Task brief >> Copy word for word, please, the lines of the entries below running from the one containing "RIGHT OF WITHDRAWAL & RETURN (116, 961)" to the one containing "Buy stone only (190, 287)", both ends included.

Study material below:

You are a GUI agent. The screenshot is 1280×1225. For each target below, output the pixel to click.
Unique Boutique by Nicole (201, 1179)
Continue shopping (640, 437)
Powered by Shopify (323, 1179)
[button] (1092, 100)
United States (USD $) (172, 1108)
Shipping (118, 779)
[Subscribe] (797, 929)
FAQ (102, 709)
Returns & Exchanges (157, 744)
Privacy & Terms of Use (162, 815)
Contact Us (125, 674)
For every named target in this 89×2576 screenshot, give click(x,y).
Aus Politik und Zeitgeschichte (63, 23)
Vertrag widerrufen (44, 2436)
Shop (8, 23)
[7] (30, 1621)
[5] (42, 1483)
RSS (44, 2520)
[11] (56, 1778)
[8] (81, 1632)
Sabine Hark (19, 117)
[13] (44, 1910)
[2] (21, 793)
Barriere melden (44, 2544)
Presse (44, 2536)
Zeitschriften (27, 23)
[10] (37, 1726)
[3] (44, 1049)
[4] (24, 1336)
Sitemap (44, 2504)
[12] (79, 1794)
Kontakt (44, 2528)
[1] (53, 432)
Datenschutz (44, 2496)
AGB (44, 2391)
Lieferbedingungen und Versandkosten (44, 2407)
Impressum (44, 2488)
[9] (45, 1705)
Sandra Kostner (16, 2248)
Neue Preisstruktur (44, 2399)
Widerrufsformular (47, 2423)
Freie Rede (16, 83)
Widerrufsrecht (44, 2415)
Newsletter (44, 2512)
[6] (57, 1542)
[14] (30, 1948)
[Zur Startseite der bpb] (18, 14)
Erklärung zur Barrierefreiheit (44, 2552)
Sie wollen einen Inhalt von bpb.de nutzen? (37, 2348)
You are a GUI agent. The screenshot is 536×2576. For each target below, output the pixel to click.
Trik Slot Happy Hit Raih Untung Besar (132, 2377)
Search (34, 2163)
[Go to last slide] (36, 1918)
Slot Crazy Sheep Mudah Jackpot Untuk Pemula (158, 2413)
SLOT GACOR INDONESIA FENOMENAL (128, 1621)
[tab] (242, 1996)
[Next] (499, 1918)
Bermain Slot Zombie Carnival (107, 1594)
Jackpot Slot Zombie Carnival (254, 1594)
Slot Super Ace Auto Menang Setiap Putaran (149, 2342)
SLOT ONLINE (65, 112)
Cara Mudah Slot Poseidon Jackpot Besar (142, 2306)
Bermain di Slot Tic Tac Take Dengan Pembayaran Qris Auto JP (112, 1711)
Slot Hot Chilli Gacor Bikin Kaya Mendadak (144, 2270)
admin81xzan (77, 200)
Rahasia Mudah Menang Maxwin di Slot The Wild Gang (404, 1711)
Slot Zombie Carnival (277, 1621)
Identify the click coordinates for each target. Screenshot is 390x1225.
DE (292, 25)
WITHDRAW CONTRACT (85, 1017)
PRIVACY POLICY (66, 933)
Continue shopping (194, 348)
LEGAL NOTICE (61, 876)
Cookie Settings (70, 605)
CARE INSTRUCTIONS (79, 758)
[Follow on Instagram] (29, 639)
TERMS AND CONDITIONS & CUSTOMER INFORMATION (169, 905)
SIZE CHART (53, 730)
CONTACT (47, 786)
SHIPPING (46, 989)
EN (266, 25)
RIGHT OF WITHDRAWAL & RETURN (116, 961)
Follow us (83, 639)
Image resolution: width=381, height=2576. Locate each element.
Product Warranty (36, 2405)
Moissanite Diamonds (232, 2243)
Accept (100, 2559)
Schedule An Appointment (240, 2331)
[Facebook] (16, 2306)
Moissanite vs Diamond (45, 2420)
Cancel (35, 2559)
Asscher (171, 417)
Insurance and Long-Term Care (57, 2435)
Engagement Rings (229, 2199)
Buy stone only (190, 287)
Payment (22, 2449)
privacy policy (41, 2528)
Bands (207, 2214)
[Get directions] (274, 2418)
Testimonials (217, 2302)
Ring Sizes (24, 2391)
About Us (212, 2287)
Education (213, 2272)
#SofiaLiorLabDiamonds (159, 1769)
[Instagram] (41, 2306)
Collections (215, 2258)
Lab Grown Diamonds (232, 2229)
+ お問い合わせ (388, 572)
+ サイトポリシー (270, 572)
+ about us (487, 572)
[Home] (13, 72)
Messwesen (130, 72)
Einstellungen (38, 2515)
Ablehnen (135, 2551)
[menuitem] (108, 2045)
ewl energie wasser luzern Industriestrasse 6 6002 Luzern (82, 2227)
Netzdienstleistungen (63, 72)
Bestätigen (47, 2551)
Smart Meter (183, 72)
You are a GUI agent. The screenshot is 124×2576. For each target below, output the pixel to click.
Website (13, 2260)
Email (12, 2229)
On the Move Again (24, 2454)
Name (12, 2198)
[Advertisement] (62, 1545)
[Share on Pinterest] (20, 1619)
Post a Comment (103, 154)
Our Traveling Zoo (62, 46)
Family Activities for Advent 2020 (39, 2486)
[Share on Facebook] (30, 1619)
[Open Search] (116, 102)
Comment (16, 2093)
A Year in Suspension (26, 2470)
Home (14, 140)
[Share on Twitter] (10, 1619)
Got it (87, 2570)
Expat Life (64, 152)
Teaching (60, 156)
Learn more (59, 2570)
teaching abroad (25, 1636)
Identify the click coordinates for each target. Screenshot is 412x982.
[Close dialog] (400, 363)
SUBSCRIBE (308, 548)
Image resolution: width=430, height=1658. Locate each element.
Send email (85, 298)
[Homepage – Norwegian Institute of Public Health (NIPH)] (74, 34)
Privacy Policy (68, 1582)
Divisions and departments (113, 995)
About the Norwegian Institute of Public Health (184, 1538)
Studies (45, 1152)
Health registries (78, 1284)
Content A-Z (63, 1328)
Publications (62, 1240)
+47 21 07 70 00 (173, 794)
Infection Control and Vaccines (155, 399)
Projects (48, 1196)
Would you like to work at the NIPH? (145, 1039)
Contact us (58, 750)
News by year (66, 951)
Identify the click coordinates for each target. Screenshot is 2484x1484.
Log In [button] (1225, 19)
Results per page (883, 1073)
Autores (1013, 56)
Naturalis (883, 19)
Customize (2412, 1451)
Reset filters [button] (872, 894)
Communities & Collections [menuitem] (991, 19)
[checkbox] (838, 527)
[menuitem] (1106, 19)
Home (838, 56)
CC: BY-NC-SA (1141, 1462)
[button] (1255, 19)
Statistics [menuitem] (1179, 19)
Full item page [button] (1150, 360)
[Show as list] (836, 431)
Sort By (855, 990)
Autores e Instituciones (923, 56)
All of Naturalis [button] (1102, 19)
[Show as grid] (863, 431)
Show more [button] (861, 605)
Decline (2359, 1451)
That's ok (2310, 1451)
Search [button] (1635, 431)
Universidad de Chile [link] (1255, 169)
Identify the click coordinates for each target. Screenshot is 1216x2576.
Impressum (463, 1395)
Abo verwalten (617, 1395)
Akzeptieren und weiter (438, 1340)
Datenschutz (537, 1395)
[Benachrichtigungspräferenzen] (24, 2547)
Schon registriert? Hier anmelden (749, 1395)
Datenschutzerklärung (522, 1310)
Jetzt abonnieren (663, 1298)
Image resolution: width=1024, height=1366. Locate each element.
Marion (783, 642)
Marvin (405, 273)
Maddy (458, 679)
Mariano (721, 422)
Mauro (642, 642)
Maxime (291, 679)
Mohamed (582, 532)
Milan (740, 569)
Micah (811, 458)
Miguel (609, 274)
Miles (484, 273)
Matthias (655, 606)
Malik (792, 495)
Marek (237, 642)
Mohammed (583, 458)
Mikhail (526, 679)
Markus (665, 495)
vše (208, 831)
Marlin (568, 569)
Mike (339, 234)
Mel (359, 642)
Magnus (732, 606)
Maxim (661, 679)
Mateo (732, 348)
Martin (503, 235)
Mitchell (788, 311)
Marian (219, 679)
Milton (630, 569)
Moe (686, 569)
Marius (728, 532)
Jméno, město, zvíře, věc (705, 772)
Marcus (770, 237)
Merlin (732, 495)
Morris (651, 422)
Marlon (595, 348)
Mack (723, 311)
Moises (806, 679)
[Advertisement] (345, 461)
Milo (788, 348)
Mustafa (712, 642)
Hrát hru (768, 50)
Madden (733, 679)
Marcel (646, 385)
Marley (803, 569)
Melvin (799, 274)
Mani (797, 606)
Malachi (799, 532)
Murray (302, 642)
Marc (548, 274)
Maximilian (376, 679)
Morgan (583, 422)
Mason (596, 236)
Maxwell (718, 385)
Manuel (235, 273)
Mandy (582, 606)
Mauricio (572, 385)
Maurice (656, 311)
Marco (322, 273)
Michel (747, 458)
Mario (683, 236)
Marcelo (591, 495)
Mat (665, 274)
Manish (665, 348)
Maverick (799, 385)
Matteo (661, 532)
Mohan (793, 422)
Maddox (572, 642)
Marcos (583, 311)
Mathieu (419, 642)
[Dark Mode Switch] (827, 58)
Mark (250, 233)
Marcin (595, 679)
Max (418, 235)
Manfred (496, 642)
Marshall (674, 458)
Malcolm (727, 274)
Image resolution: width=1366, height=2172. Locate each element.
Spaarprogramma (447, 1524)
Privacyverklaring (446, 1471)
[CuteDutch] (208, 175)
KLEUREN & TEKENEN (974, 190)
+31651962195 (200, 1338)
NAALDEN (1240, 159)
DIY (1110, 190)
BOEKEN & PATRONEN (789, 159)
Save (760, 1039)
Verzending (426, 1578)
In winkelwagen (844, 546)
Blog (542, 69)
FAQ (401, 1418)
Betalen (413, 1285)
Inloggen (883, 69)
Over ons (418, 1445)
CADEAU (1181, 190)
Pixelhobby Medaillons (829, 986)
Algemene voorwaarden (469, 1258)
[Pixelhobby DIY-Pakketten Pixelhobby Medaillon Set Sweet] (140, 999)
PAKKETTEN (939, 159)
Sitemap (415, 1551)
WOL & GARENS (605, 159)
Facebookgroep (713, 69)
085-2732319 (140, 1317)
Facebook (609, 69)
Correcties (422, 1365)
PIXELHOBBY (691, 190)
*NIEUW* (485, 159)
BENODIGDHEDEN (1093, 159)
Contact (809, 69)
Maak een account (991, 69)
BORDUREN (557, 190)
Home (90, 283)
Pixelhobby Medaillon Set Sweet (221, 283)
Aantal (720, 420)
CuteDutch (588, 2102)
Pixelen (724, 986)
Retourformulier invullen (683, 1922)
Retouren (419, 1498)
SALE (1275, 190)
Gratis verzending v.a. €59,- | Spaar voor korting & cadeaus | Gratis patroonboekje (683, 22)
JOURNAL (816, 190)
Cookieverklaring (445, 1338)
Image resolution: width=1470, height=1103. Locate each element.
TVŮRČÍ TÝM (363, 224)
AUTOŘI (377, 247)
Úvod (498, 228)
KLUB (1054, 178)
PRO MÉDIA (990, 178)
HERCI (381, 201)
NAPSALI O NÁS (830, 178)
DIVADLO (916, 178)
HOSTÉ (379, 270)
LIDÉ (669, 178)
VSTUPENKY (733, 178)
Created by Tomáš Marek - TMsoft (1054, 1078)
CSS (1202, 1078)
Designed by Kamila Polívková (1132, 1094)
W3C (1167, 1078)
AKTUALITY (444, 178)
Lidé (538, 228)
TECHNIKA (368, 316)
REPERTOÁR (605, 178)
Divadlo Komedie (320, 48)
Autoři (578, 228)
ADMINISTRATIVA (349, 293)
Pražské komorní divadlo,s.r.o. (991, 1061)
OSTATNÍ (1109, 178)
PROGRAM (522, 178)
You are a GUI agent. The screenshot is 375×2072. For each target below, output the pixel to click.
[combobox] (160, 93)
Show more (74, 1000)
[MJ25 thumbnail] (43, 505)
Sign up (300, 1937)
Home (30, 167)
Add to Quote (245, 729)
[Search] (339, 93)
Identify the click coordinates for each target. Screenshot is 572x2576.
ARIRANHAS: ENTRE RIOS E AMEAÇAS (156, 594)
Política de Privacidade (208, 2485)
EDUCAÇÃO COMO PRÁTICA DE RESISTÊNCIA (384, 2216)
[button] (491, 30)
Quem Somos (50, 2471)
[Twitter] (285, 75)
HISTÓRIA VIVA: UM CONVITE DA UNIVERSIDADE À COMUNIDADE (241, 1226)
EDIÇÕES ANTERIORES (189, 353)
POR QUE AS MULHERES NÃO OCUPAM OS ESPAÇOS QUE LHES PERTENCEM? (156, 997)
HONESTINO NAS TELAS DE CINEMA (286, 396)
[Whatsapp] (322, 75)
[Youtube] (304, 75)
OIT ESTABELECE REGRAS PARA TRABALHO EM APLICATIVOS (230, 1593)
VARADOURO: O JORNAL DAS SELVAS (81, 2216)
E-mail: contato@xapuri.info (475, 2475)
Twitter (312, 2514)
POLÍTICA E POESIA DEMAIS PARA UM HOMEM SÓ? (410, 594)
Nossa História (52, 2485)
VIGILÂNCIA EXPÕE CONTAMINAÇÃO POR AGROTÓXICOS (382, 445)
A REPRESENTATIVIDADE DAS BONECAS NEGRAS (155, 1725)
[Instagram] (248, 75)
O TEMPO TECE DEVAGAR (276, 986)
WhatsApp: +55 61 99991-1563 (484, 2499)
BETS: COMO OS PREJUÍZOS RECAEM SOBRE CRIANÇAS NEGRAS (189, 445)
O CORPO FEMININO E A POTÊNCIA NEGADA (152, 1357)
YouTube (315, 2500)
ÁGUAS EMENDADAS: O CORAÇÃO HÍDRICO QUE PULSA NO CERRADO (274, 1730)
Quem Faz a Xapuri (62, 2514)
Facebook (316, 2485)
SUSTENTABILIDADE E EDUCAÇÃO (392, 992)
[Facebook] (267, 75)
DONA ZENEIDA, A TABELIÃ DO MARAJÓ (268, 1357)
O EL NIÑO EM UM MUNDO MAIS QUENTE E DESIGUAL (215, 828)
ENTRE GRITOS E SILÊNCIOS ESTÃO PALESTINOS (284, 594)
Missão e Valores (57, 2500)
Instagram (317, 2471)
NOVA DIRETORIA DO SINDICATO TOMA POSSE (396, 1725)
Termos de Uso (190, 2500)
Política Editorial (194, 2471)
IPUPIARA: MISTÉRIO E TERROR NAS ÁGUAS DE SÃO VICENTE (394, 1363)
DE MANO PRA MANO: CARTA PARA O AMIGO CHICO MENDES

End of Study material.

Output of the exercise >>
RIGHT OF WITHDRAWAL & RETURN (116, 961)
Follow us (83, 639)
Image resolution: width=381, height=2576. Locate each element.
Product Warranty (36, 2405)
Moissanite Diamonds (232, 2243)
Accept (100, 2559)
Schedule An Appointment (240, 2331)
[Facebook] (16, 2306)
Moissanite vs Diamond (45, 2420)
Cancel (35, 2559)
Asscher (171, 417)
Insurance and Long-Term Care (57, 2435)
Engagement Rings (229, 2199)
Buy stone only (190, 287)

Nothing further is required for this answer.